■ **Information given**:

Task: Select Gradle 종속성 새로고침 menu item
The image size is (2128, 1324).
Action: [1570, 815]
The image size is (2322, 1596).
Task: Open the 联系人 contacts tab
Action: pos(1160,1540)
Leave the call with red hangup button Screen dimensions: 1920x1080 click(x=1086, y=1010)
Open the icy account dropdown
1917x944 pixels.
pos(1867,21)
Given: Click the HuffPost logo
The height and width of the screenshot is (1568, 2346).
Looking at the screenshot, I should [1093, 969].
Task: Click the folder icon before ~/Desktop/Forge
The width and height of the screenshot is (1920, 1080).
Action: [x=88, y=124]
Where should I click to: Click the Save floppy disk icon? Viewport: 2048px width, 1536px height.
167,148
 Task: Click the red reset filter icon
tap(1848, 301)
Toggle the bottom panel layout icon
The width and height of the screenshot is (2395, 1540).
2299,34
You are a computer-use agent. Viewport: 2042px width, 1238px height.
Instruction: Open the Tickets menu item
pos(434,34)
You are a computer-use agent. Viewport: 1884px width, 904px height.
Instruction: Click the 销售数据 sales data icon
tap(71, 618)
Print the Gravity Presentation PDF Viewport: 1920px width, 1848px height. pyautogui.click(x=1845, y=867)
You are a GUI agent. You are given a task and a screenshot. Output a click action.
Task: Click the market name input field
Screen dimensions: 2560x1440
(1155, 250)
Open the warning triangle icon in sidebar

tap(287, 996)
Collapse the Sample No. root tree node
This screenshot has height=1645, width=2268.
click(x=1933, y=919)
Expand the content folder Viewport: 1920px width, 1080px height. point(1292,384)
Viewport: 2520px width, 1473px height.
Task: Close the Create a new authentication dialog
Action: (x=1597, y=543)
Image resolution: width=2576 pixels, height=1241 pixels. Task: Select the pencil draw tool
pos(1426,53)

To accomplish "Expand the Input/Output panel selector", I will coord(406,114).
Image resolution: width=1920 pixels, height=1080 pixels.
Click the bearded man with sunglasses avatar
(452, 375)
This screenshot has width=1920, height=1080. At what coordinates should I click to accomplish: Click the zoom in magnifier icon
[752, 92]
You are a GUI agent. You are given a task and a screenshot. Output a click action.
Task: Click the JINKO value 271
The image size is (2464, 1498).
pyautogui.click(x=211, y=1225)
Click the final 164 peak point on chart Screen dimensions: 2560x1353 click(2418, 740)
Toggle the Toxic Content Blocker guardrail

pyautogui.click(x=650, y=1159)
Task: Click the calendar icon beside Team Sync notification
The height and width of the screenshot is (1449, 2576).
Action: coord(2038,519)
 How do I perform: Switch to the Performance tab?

■ **What needs to be done**: Each record above has to be printed again, word for word.

■ **Exercise result**:
Task: Select Gradle 종속성 새로고침 menu item
The image size is (2128, 1324).
Action: [1570, 815]
The image size is (2322, 1596).
Task: Open the 联系人 contacts tab
Action: pos(1160,1540)
Leave the call with red hangup button Screen dimensions: 1920x1080 click(x=1086, y=1010)
Open the icy account dropdown
1917x944 pixels.
pos(1867,21)
Given: Click the HuffPost logo
The height and width of the screenshot is (1568, 2346).
Looking at the screenshot, I should [1093, 969].
Task: Click the folder icon before ~/Desktop/Forge
The width and height of the screenshot is (1920, 1080).
Action: [x=88, y=124]
Where should I click to: Click the Save floppy disk icon? Viewport: 2048px width, 1536px height.
167,148
 Task: Click the red reset filter icon
tap(1848, 301)
Toggle the bottom panel layout icon
The width and height of the screenshot is (2395, 1540).
2299,34
You are a computer-use agent. Viewport: 2042px width, 1238px height.
Instruction: Open the Tickets menu item
pos(434,34)
You are a computer-use agent. Viewport: 1884px width, 904px height.
Instruction: Click the 销售数据 sales data icon
tap(71, 618)
Print the Gravity Presentation PDF Viewport: 1920px width, 1848px height. pyautogui.click(x=1845, y=867)
You are a GUI agent. You are given a task and a screenshot. Output a click action.
Task: Click the market name input field
Screen dimensions: 2560x1440
(1155, 250)
Open the warning triangle icon in sidebar

tap(287, 996)
Collapse the Sample No. root tree node
This screenshot has height=1645, width=2268.
click(x=1933, y=919)
Expand the content folder Viewport: 1920px width, 1080px height. point(1292,384)
Viewport: 2520px width, 1473px height.
Task: Close the Create a new authentication dialog
Action: (x=1597, y=543)
Image resolution: width=2576 pixels, height=1241 pixels. Task: Select the pencil draw tool
pos(1426,53)

To accomplish "Expand the Input/Output panel selector", I will coord(406,114).
Image resolution: width=1920 pixels, height=1080 pixels.
Click the bearded man with sunglasses avatar
(452, 375)
This screenshot has width=1920, height=1080. At what coordinates should I click to accomplish: Click the zoom in magnifier icon
[752, 92]
You are a GUI agent. You are given a task and a screenshot. Output a click action.
Task: Click the JINKO value 271
The image size is (2464, 1498).
pyautogui.click(x=211, y=1225)
Click the final 164 peak point on chart Screen dimensions: 2560x1353 click(2418, 740)
Toggle the Toxic Content Blocker guardrail

pyautogui.click(x=650, y=1159)
Task: Click the calendar icon beside Team Sync notification
The height and width of the screenshot is (1449, 2576).
Action: coord(2038,519)
 How do I perform: Switch to the Performance tab?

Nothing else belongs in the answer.